La soglia a cui Illich fa riferimento, pertanto, non è un limite “naturale”, ma politico: si tratta di una “soglia critica”, da individuare di volta in volta in seguito a un processo decisionale collettivo e democratico (un intero capitolo dell’opera è dedicato al diritto come strumento politico da risignificare e rifunzionalizzare per fini emancipatori). Nelle parole di Illich: «Non propongo una utopia normativa, ma i presupposti formali di una procedura che permetta a qualunque collettività di scegliersi continuamente la propria utopia realizzabile.
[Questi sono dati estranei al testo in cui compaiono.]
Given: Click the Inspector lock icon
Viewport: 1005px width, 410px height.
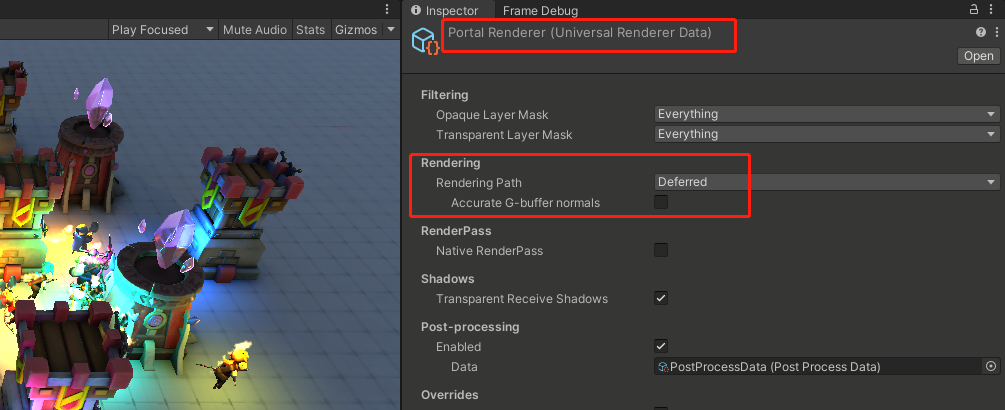Looking at the screenshot, I should click(974, 9).
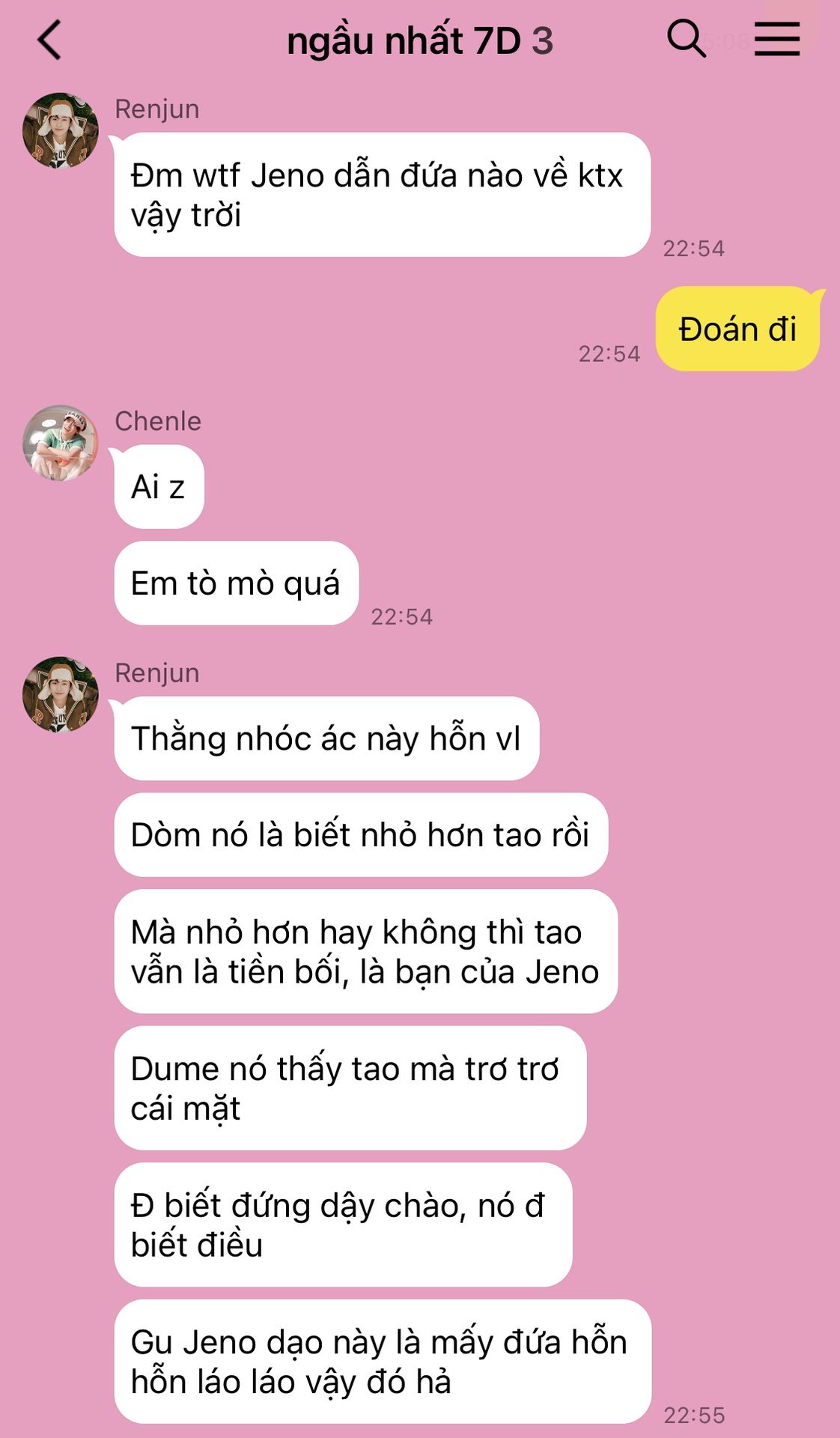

La convivialità è multiforme: si basa non sul dogma, ma sull’anatema delle condizioni che la renderebbero possibile».

            Dopo la sua morte, la sua figura è stata riscritta da una parte secondo i canoni di un’anima pia e sofferente, dall’altra come il rappresentante di una generazione sconfitta, quei dinosauri spazzati via dai meteoriti che la cometa del capitalismo lascia dietro il suo trionfale cammino. Sottoposto, negli anni dell’ondata di moda che pure l’avvolse in ambigue operazioni, il suo pensiero è oggi relegato alla condizione di una curiosità intellettuale e storica. Molti se lo contendono, cercando di reclutarlo post-mortem, ma nessuna forza politica e sociale è riuscita ad appropriarsene.

            Si sa, le tombe dei ribelli sono sempre molto frequentate. C’è chi va per gettare fango sulla loro tomba, non essendo riuscito a dargli battaglia mentre erano vivi. C’è chi, nonostante il divieto di farlo, ogni anno si riunisce lì per porgergli omaggio, per onorarne la memoria. C’è poi chi, come i “curiosity seekers” nella poesia di Mari Evans, va lì a controllare se quei ribelli sono morti davvero, o se stanno soltanto cercando di creare altri problemi.